Dateline: October 30 - 31
|I had to add a rack to clear the front seat for Lucy and carry her two bags|
We arrived just before dusk to a bleak, rocky landscape. This was the Craters of the Moon? Early viewers thought it must be a moonscape of black rock, some sharp, and other parts smooth. Huge blocks of black rock surrounded out campsite. In the fading sunset, we drove a little ways through the park, and saw huge monoliths and fields of seemingly unending black rock.
|Sunrise silhouetting large volcanic rocks|
But in the morning, we saw the place differently. We could see mountains off in the distance, some bare, and some with trees, sage, or other desert plants growing on them. There were even some plants growing on the volcanic ash or small pebbles. And there were colors mixed in with the mostly black rock. Orange was the most obvious, but there were blue colors and sometimes even white.
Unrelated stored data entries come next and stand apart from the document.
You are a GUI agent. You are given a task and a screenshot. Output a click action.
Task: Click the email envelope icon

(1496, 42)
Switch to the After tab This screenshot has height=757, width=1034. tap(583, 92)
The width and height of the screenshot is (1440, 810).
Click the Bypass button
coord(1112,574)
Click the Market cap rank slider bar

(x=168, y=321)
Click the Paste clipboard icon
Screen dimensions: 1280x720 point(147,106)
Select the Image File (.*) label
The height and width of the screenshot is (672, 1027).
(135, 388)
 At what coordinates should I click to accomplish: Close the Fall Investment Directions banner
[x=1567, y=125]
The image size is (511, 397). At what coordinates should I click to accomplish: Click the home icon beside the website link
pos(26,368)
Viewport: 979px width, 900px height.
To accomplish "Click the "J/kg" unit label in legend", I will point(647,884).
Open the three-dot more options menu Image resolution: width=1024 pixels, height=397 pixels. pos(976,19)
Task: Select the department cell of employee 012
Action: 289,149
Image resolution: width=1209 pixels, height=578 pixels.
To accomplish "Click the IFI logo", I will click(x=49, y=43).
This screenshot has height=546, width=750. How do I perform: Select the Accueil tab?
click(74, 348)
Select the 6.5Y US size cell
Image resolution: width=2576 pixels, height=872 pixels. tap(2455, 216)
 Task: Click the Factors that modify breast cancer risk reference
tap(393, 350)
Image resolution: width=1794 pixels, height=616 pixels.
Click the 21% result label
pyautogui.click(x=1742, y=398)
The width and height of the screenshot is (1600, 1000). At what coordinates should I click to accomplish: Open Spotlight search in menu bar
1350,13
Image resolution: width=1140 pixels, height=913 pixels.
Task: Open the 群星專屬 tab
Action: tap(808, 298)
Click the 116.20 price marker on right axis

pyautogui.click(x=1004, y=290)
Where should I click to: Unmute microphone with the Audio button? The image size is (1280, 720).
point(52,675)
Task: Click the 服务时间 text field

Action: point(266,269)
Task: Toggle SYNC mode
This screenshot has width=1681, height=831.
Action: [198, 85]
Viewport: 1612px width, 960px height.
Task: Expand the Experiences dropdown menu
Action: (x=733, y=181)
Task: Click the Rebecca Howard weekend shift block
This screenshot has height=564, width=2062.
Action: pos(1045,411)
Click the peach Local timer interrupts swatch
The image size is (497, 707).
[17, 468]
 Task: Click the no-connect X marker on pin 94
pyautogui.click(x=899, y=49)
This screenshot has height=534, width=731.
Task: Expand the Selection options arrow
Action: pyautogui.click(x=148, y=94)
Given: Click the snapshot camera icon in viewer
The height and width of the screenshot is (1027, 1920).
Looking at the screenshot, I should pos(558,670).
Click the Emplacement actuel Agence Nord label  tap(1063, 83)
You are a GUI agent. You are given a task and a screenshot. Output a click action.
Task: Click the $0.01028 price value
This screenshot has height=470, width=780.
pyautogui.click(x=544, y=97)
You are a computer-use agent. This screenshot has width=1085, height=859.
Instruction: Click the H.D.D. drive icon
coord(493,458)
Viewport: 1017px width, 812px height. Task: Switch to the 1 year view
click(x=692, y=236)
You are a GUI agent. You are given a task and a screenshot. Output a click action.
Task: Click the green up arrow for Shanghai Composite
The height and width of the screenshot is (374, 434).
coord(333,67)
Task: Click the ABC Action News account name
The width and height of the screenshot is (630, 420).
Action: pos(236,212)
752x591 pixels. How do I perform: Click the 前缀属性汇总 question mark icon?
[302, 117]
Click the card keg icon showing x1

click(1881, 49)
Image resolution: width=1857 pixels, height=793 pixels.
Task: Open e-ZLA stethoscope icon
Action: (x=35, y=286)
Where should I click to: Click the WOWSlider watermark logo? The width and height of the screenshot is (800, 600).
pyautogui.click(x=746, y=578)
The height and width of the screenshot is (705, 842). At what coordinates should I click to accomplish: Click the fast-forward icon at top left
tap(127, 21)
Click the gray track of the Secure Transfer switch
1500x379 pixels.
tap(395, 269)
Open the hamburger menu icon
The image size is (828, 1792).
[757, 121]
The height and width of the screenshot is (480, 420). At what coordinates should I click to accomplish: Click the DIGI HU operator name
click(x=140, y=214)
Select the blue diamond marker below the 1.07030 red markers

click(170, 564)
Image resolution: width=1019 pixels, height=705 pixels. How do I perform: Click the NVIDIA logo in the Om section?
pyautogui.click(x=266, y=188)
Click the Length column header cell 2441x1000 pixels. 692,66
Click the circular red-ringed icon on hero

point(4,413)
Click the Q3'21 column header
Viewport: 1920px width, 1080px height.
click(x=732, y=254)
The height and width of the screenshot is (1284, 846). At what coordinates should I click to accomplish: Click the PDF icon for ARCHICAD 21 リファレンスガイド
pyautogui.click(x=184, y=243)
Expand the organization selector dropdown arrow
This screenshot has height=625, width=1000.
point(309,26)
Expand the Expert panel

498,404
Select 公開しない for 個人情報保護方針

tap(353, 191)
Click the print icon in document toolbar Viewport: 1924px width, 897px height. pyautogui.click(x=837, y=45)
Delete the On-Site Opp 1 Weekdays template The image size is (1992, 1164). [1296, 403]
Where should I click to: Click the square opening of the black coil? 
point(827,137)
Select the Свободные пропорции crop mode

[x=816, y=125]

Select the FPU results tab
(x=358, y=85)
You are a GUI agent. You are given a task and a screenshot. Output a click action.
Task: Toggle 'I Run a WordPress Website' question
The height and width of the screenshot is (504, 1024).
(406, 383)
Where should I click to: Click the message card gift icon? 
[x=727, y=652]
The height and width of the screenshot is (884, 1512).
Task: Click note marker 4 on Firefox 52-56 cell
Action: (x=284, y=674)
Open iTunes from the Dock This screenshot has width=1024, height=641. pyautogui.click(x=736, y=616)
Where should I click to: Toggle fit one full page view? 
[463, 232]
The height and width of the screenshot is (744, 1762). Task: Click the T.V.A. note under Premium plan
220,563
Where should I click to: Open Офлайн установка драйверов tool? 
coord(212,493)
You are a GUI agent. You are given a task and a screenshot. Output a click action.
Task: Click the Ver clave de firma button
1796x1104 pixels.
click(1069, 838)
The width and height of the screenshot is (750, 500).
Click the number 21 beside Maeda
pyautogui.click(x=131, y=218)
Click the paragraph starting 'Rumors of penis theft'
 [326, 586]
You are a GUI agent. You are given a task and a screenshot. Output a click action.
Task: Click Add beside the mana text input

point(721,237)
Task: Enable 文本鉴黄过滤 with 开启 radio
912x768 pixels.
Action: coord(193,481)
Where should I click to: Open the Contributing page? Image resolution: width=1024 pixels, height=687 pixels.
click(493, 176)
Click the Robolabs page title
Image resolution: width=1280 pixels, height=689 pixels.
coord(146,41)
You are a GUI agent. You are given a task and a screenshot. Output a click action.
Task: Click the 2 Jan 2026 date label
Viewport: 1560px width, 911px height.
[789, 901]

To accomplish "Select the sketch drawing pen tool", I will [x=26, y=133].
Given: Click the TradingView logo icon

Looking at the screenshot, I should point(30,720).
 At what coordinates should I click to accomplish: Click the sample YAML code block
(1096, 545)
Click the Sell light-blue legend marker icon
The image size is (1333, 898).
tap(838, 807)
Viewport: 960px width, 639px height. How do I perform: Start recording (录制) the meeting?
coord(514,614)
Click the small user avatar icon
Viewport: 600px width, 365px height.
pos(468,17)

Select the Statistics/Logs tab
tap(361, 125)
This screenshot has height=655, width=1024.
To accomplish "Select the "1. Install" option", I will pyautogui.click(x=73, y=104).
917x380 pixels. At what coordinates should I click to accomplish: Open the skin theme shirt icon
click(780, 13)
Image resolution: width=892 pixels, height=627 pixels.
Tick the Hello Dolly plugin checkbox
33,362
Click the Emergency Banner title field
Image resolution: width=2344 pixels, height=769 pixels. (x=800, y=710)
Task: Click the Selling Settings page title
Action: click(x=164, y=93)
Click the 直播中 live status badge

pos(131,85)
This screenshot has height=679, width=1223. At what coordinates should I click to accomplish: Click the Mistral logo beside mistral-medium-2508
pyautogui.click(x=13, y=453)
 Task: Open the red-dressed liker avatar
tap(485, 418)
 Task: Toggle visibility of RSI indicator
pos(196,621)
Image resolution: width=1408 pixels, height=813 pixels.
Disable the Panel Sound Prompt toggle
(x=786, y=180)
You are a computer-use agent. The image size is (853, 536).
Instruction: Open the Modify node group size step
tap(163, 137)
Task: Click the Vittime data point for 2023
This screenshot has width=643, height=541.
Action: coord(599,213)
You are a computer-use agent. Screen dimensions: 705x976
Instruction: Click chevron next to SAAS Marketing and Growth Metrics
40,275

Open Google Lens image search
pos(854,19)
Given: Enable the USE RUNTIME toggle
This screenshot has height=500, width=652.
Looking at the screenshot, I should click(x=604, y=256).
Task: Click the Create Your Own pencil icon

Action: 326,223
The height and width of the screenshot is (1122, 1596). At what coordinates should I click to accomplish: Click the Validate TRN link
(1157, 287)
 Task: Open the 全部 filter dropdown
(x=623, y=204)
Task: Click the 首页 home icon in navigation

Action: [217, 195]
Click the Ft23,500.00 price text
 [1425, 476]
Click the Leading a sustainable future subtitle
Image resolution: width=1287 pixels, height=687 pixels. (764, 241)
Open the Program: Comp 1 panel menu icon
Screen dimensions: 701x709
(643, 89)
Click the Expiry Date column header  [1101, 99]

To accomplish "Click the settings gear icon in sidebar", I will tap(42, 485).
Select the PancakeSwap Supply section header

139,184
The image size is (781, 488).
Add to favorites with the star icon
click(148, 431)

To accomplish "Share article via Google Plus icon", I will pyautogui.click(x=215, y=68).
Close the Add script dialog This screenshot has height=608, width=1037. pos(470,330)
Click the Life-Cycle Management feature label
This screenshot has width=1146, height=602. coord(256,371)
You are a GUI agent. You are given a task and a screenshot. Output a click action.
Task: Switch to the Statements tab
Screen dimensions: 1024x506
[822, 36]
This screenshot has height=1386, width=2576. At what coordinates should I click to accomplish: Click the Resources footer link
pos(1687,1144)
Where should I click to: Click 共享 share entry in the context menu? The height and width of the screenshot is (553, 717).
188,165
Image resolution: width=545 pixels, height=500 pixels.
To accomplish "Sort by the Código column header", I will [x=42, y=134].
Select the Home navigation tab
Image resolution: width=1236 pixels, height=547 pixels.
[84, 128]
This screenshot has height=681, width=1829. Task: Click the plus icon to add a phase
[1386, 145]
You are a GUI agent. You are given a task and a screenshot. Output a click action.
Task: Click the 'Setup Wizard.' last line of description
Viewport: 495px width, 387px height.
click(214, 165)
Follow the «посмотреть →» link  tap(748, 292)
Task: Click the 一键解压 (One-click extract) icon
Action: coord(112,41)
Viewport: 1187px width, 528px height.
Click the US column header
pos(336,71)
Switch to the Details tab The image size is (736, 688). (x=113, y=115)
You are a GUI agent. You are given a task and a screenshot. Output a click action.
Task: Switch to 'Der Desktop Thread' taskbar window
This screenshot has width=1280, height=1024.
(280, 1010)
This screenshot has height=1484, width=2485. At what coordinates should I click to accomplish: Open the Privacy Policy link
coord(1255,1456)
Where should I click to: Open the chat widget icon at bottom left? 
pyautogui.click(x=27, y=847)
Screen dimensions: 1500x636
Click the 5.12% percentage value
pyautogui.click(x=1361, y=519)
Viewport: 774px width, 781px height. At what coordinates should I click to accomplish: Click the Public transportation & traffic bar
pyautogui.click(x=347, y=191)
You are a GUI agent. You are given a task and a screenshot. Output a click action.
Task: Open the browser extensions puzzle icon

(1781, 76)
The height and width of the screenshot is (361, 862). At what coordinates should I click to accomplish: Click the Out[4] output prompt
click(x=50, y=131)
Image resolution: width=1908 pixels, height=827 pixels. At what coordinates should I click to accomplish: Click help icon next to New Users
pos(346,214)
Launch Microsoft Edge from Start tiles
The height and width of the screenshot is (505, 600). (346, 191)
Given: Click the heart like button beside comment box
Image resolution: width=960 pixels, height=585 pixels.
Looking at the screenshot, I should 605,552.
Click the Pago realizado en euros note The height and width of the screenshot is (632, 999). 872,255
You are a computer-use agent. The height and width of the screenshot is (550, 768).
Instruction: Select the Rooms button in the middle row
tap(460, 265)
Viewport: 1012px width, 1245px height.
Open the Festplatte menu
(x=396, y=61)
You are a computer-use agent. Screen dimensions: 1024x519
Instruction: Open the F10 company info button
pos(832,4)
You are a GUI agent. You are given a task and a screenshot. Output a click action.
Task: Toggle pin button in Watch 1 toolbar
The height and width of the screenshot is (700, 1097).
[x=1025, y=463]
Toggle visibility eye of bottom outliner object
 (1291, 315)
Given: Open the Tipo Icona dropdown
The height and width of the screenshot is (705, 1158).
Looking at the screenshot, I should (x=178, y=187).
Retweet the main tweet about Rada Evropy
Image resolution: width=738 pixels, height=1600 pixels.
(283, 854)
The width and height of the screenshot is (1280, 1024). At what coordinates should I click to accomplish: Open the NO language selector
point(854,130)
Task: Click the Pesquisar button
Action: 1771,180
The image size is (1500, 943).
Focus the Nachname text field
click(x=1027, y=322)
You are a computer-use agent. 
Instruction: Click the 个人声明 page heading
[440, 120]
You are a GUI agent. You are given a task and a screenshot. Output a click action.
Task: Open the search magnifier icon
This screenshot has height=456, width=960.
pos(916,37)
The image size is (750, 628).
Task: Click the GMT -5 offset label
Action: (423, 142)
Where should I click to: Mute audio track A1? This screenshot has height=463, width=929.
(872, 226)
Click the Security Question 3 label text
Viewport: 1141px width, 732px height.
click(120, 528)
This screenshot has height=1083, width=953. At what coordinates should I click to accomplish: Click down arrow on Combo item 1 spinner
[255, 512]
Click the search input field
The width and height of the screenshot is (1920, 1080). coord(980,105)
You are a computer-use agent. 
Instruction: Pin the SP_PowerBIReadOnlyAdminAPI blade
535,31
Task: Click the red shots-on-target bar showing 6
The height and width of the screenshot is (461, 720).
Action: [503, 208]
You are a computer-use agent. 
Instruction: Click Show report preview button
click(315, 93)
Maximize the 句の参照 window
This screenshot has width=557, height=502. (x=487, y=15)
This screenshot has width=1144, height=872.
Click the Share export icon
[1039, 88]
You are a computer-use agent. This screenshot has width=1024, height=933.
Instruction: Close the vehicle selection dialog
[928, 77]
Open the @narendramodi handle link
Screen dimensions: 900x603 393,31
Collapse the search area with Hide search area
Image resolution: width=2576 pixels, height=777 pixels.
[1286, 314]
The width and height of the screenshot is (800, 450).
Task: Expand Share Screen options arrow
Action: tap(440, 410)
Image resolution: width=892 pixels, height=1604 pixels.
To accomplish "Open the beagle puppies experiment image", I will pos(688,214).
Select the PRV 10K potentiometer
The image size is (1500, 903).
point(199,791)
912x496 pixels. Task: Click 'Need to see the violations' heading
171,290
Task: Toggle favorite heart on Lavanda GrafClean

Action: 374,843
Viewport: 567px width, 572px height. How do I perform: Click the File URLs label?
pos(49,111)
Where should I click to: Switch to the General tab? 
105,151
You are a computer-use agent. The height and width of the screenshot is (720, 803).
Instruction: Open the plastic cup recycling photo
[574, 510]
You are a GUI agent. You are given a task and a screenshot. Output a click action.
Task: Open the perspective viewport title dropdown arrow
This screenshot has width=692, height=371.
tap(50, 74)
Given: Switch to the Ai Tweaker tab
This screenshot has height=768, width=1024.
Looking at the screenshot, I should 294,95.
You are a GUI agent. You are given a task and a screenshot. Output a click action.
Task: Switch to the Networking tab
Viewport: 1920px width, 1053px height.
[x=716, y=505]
|A view from the trail to the nested crators|
We started off our Halloween day at Crater of the Moon National Monument with a short trip to the Visitor Center where we learned a little about the volcanic activity that has occurred over the last 15,000 years. This area contains some of the best examples of basaltic volcanism in the world. It is the last place, before Yellowstone, to move over an earth’s hot spot, so it’s volcanic activity is fairly recent. There is about a half mile of basaltic lava lying over more than one and a half miles of rhyolitic lava. There are two kinds of lava flows: the pahoehoe flow that is formed when the lava hardens quickly to a smooth surface, which can be ropy, hummocky, or flat. Aa lava flows are more rugged and are almost impossible to walk across. Bombs are lava that solidified in flight and form various shapes. Tree molds are formed when molten lava surrounds and burns trees, leaving only the impression of the charred tree. Eventually we got to see all the forms of lava except the tree molds. We could also see mountains made of lava ash as well as splatter cones, and groups of nestled craters.
|Pahoehoe lava showing colors|
|A breadcrust bomb|
|One of the nested craters|
|One of the rocks I collected - only in pictures, of course|
.The most fascinating part was finding the colors within the rocks. We drove the entire auto route, stopping to hike through small areas. By day’s end, we had seen most of the park, missing only the trail to a spot where we could have seen the molds formed over trees.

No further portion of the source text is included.